Of the material below, the lines to be retyped are those from the line containing "Viewport: 825px width, 532px height." through the line containing "Select the Lightweight cushioned midsole line", inclusive; reproduce them exactly.

• _PROVIDED DATA_:
============================================================

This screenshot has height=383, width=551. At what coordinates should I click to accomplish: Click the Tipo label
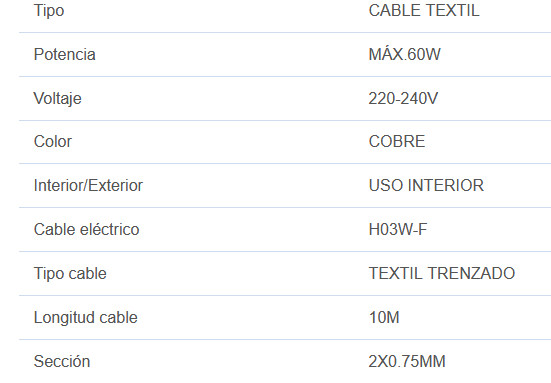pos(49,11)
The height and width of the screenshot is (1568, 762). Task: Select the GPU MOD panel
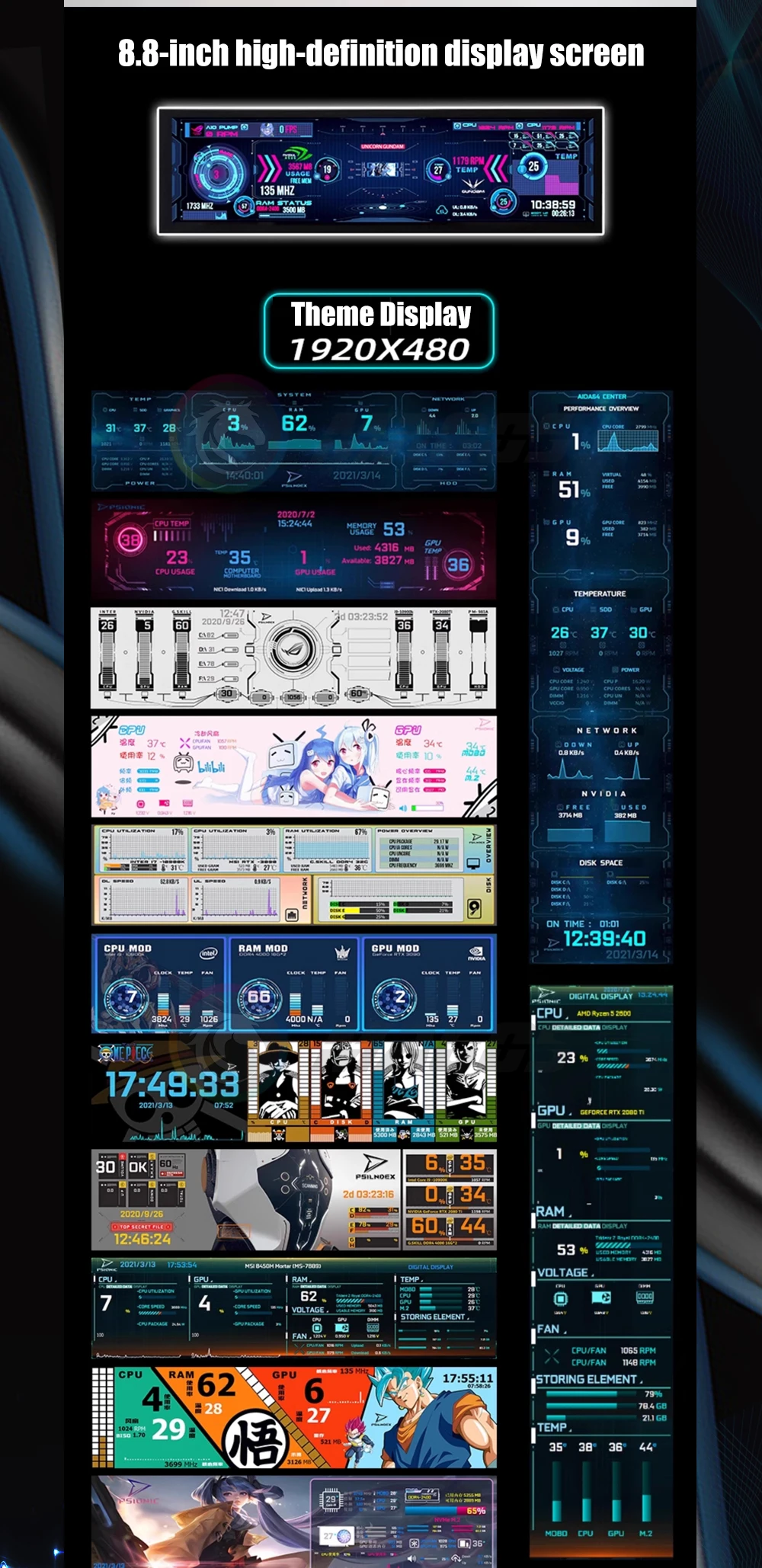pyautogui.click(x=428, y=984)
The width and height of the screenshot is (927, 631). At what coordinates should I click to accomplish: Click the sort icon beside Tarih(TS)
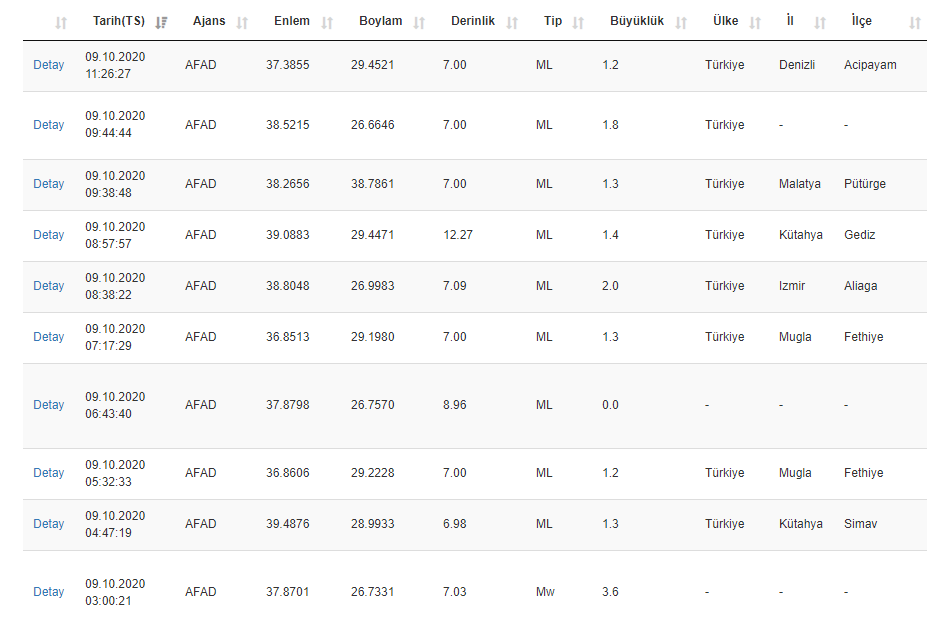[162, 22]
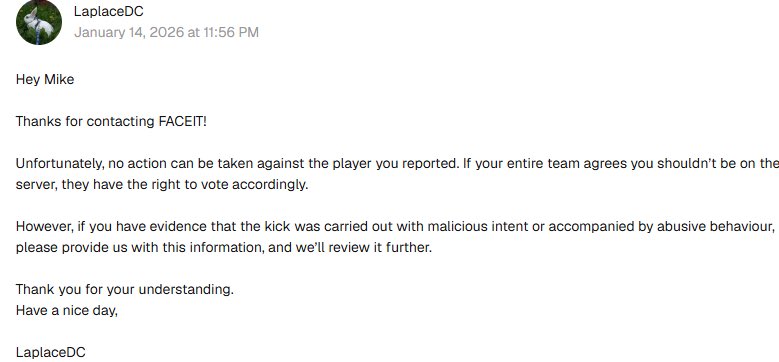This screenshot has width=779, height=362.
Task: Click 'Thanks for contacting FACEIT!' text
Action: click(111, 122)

============================================================

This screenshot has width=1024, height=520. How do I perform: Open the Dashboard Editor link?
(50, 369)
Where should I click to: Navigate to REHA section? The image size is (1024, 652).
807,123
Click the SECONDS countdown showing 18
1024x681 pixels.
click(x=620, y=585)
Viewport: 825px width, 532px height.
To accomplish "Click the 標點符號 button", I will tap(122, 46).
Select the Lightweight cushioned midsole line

============================================================

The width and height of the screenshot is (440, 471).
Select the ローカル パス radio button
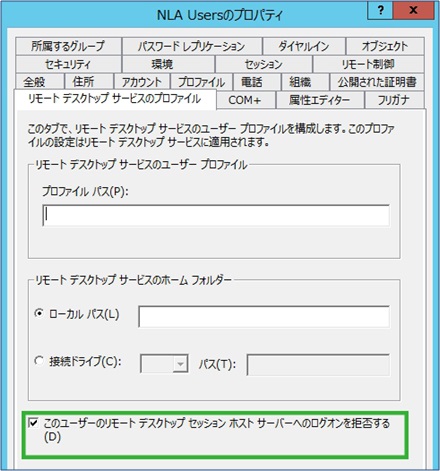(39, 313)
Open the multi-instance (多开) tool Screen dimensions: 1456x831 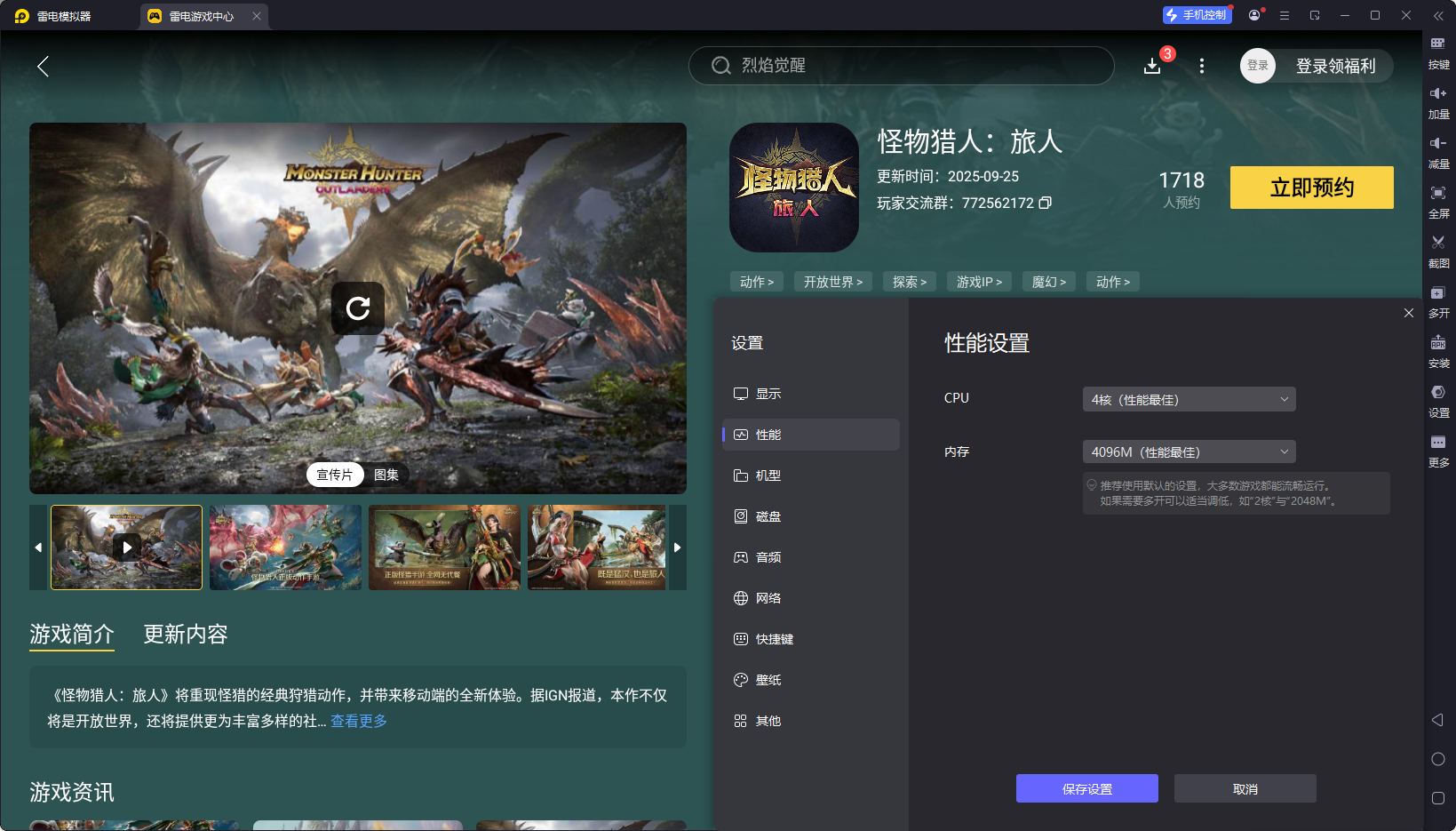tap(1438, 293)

============================================================

• _WRITTEN SOLUTION_:
Viewport: 825px width, 532px height.
To accomplish "Click the 標點符號 button", I will tap(122, 46).
Select the Lightweight cushioned midsole line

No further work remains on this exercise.